### Assignment
Exactly as written, restate the material below from its first line through the line containing "Open Copilot icon in browser toolbar", and stop there.

### Data to use
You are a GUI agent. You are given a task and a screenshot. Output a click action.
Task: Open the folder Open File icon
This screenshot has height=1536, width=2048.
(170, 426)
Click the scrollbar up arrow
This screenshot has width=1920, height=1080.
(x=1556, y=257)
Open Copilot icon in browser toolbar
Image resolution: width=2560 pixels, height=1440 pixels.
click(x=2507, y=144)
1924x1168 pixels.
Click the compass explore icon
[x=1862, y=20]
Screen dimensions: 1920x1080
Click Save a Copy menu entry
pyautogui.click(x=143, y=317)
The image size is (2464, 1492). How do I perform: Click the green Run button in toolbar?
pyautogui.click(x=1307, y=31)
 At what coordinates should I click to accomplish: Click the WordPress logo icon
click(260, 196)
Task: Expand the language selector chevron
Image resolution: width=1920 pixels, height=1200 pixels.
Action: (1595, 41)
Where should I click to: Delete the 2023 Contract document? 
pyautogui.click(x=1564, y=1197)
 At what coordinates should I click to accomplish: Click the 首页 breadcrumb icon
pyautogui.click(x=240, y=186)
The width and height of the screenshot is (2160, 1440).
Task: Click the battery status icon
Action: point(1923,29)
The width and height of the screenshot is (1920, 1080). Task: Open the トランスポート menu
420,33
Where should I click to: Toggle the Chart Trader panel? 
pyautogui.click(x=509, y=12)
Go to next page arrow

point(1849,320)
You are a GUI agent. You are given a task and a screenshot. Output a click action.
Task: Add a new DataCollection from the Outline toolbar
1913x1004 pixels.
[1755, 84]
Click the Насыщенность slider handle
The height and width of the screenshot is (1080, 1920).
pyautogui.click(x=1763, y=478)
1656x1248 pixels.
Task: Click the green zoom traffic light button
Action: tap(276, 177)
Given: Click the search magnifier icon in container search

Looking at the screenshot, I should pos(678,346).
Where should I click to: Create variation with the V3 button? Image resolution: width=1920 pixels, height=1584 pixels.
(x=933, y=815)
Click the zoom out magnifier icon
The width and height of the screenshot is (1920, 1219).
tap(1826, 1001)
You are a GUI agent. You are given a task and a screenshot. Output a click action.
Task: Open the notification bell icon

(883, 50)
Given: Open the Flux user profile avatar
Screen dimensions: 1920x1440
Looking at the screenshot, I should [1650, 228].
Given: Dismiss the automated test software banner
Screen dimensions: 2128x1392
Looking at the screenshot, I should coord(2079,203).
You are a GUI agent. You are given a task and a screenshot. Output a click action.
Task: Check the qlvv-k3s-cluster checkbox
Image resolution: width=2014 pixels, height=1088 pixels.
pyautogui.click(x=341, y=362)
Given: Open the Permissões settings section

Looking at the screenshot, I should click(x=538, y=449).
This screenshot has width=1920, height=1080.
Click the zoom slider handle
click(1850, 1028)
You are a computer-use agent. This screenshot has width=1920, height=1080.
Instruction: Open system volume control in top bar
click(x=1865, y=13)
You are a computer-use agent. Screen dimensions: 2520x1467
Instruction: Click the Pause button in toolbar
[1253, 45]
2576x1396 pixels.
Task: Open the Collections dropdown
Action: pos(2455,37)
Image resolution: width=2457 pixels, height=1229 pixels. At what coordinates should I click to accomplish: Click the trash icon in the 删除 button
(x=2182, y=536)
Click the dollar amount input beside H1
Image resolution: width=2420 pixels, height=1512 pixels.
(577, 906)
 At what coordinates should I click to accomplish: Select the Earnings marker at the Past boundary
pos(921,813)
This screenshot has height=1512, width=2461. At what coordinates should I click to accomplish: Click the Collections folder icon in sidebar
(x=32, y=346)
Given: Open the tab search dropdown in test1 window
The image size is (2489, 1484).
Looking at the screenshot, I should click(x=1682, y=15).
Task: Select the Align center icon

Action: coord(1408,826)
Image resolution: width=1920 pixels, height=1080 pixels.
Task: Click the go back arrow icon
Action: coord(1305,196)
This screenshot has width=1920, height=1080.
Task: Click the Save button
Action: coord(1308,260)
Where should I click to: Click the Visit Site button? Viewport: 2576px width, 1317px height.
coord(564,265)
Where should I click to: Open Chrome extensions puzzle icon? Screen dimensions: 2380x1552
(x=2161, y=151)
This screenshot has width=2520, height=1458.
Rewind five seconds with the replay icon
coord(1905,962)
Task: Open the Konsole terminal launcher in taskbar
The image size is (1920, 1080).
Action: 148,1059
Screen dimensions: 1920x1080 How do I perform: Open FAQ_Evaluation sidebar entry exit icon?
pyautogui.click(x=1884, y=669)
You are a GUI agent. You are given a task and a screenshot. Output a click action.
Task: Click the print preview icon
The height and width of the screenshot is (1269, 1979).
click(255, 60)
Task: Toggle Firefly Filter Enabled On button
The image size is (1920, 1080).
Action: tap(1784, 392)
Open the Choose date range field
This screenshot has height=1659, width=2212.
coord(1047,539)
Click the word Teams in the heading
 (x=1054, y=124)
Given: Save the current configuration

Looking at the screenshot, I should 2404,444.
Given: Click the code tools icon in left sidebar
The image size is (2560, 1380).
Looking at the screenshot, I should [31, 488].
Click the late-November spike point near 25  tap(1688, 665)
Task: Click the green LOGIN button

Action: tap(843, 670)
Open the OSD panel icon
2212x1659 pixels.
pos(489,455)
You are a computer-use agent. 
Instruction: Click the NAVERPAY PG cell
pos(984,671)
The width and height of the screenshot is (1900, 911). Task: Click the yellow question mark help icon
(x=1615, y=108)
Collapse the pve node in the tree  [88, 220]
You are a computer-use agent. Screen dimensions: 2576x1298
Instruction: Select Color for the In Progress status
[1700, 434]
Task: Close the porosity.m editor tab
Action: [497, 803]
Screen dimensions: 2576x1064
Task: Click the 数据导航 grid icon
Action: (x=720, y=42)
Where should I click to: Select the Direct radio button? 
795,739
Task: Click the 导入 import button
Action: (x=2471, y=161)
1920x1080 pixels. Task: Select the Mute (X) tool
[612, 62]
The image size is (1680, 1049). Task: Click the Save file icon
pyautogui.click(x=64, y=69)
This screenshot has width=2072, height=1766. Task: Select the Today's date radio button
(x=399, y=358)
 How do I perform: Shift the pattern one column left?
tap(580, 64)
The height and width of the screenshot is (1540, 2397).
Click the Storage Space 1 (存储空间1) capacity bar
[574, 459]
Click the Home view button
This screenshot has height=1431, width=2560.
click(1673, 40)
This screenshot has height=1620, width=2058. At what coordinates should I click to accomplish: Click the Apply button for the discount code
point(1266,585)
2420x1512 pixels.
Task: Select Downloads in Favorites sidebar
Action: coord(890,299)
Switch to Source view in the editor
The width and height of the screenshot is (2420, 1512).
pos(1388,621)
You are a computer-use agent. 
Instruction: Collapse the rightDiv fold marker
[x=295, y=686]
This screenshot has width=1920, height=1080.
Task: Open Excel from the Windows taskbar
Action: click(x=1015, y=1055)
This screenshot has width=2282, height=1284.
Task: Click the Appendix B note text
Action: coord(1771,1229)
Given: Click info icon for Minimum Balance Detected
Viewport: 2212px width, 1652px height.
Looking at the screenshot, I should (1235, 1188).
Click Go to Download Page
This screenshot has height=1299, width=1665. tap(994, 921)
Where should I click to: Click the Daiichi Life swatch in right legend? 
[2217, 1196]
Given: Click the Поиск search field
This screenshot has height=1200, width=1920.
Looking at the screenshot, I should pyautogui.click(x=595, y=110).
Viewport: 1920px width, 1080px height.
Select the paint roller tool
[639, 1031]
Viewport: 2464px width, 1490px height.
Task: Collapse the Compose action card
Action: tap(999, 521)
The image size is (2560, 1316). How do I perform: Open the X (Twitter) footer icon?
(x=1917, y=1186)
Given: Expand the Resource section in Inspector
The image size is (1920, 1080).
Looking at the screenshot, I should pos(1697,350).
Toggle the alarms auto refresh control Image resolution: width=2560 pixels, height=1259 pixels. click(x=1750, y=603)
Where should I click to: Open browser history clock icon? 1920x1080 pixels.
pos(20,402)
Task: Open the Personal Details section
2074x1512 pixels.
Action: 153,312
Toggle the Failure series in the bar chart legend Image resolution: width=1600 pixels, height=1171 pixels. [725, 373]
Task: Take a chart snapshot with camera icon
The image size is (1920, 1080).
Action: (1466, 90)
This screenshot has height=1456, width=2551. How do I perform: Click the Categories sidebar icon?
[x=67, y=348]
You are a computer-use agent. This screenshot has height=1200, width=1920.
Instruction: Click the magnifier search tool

### Answer section
You are a GUI agent. You are given a task and a screenshot. Output a click action.
Task: Open the folder Open File icon
This screenshot has height=1536, width=2048.
(170, 426)
Click the scrollbar up arrow
This screenshot has width=1920, height=1080.
(x=1556, y=257)
Open Copilot icon in browser toolbar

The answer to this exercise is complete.